Sommerzeit
Visby. Die Sonnenstrahlen stachen ihm in die Augen. Er schlief immer bei offenem Fenster, im Sommer wie im Winter, aber jetzt half das nur wenig. Draußen war es wärmer als drinnen. Er stand auf und ging hinaus auf die Terrasse. Das Gras war hoch und musste gemäht werden, die Gartenmöbel sahen heruntergekommen aus, die weiße Farbe war abgeblättert, und er hatte sich vorgenommen, sie im Sommer neu zu streichen. Bisher war daraus noch nichts geworden.

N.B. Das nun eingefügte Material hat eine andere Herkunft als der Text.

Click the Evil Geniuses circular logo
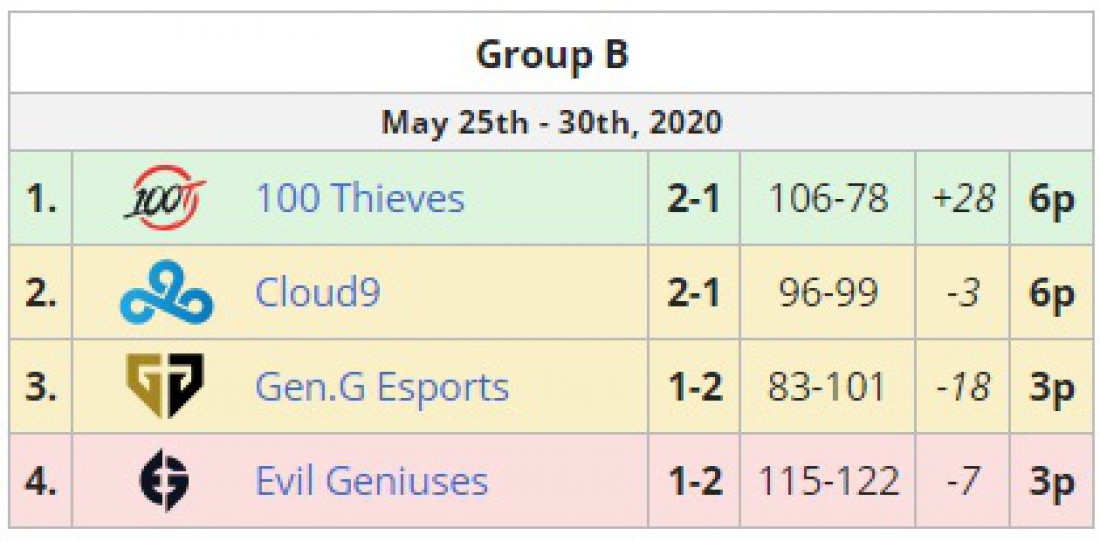 165,480
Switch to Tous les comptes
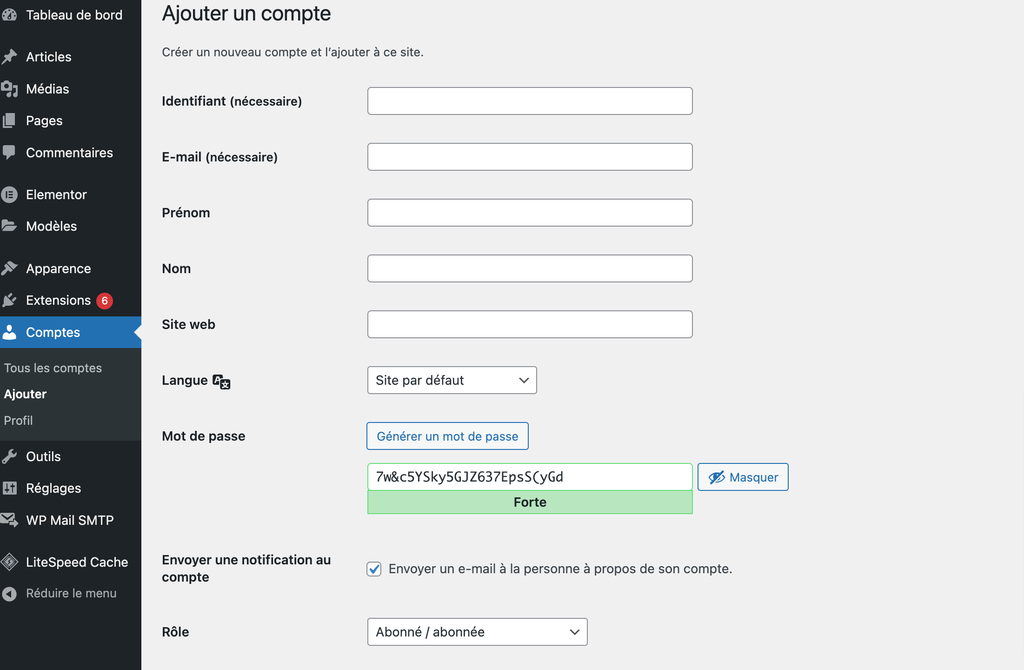Viewport: 1024px width, 670px height. [x=52, y=367]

Er wagte nicht einmal daran zu denken, wie viel im Ferienhaus in Lickershamn zu tun war.
Ehe der Mord an Peter Bovide aufgeklärt war, würde er dort wohl nicht hinkommen.
Er zog sich an. In der Küche setzte er Kaffee auf und ging dann die Morgenzeitung aus dem Briefkasten holen.

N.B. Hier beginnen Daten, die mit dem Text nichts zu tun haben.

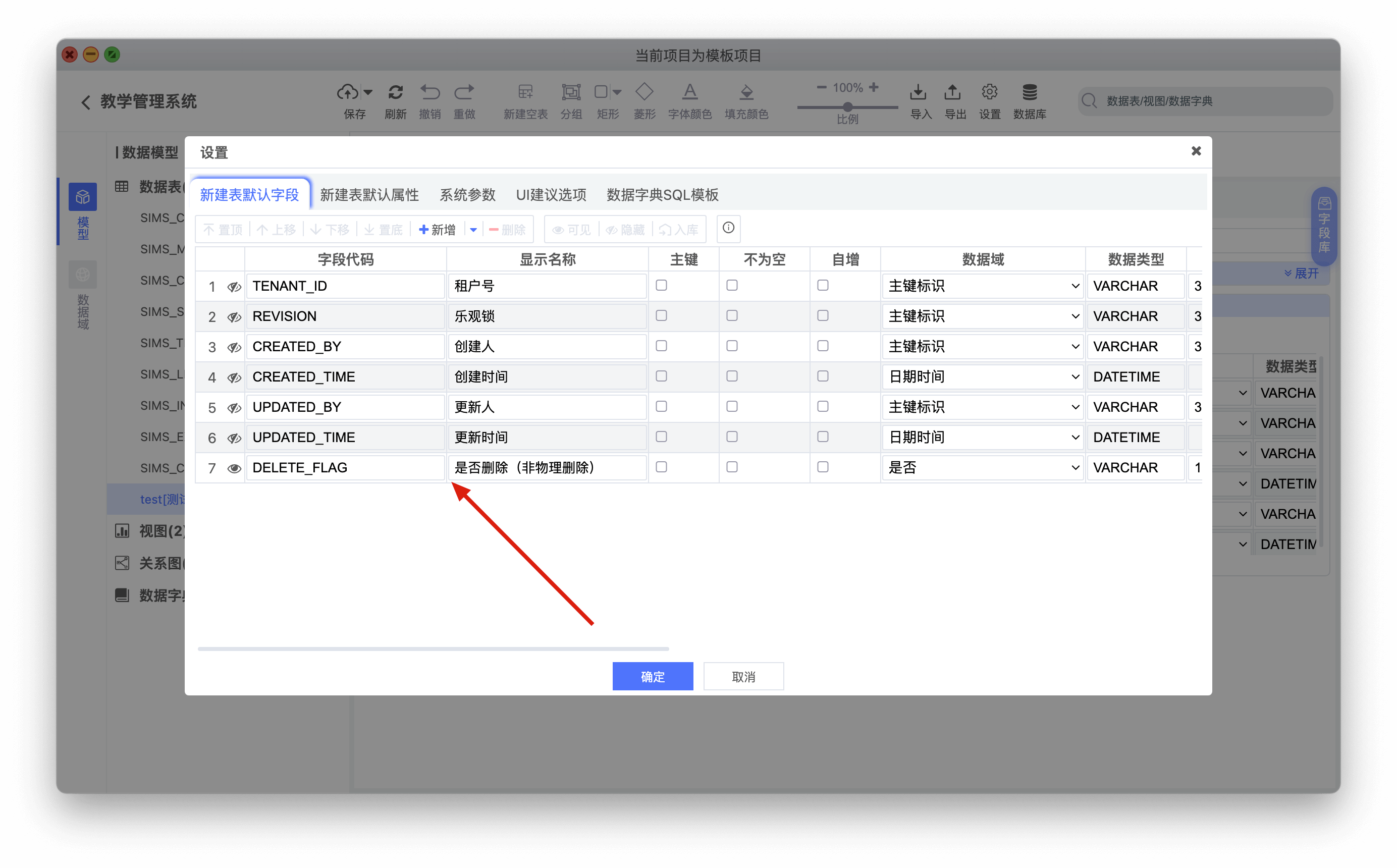Click the 导出 export icon
This screenshot has width=1397, height=868.
952,92
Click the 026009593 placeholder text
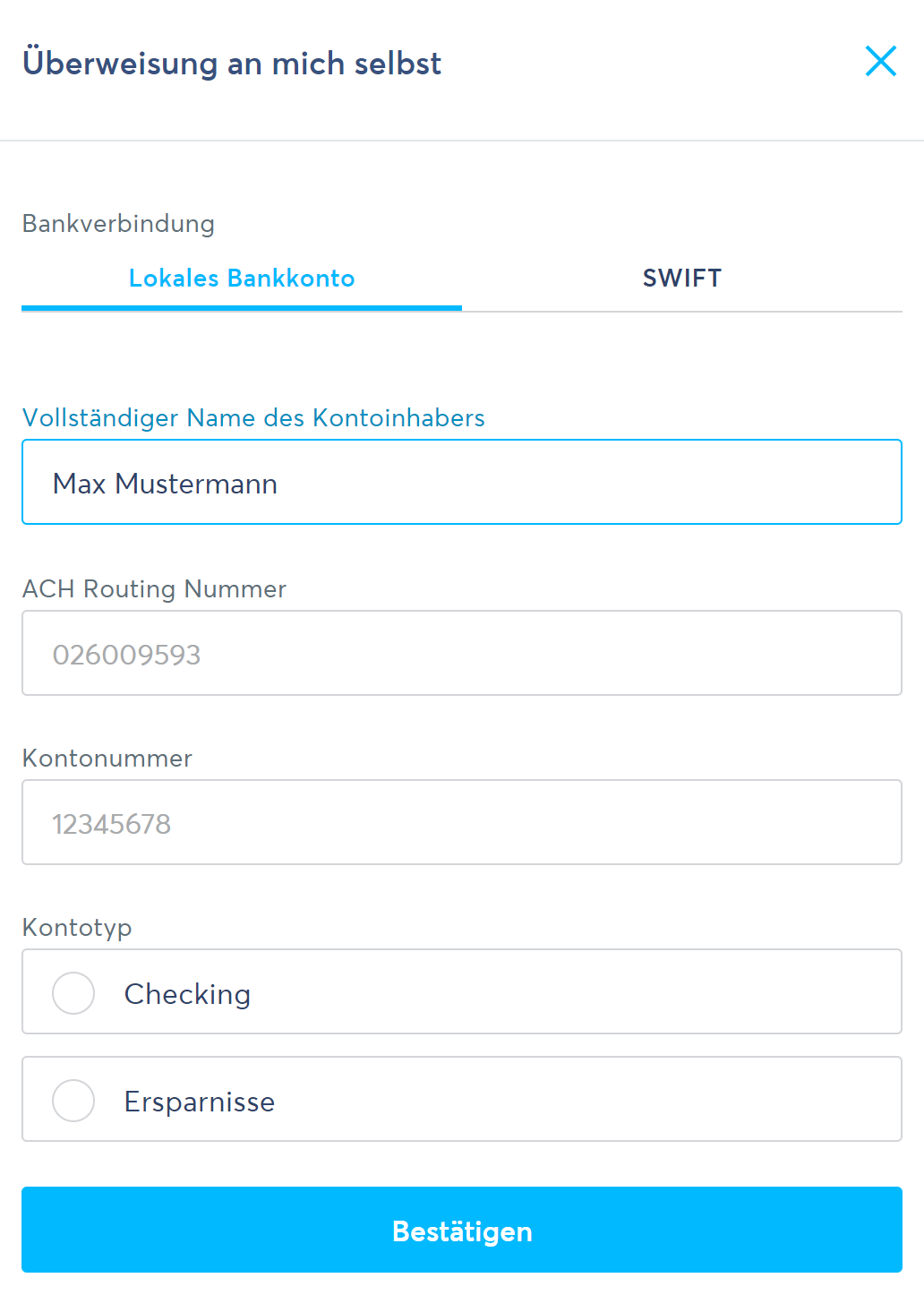The width and height of the screenshot is (924, 1295). (126, 655)
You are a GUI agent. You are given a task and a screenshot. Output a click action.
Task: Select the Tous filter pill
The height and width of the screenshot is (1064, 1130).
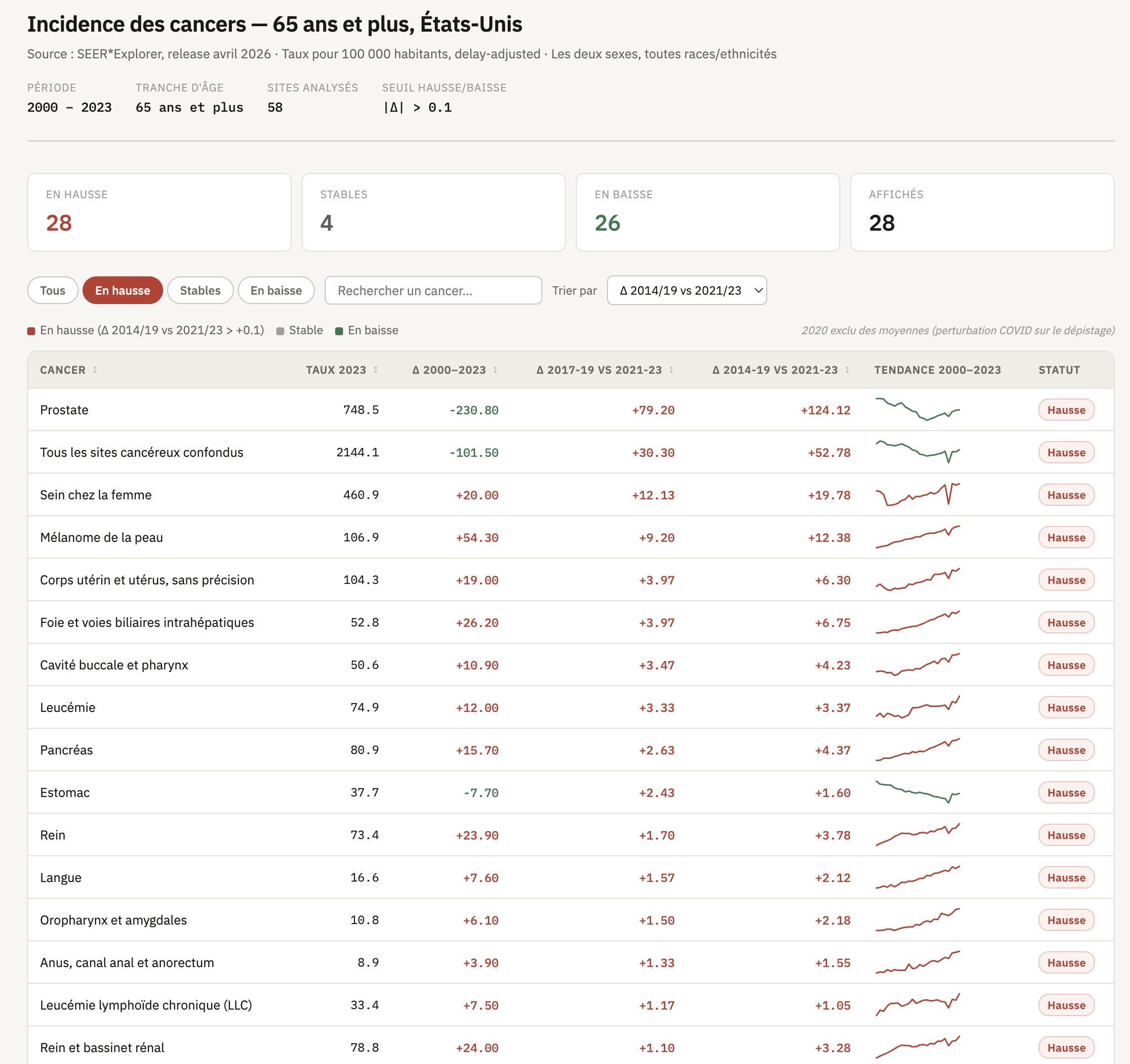pyautogui.click(x=52, y=291)
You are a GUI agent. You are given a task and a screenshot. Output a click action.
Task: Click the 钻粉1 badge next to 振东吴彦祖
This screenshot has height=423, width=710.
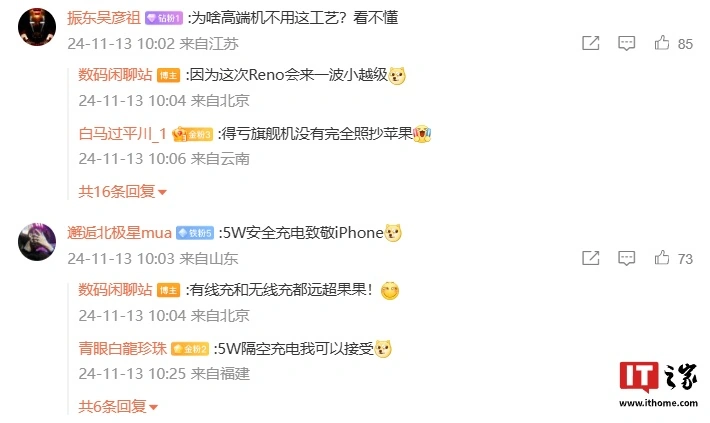click(164, 18)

Es war ungewohnt, allein im Haus zu sein. Line und die Kinder hatten noch zwei Wochen Urlaub. Obwohl sie keine Kinder mehr waren, sie waren mittlerweile ausgewachsene Teenager. Er konnte nicht fassen, dass das so schnell gegangen war.
Nisse, wie sein Sohn jetzt genannt werden wollte, hatte
seit einem halben Jahr eine feste Freundin. Knutas hatte sich vor dem Gespräch von Vater zu Sohn gefürchtet. Natürlich hatten er und Line mit den Kindern über Blumen und Bienen gesprochen und darüber, wie Kinder entstehen. Aber als Nisse anfing, bei Gabriella zu übernachten, hatte Knutas das Gefühl gehabt, etwas mehr Detail sei angebracht. Trotz seiner Ängste war das besser verlaufen als erwartet. Nisse hatte versprochen, vorsichtig zu sein und Kondome zu benutzen, und danach hatte er seinen Vater umarmt. Knutas war über die Reaktion seines Sohnes überrascht und froh gewesen. Der Sohn schien die Fürsorge zu schätzen, die sich hinter seinem unbeholfenen Versuch verbarg.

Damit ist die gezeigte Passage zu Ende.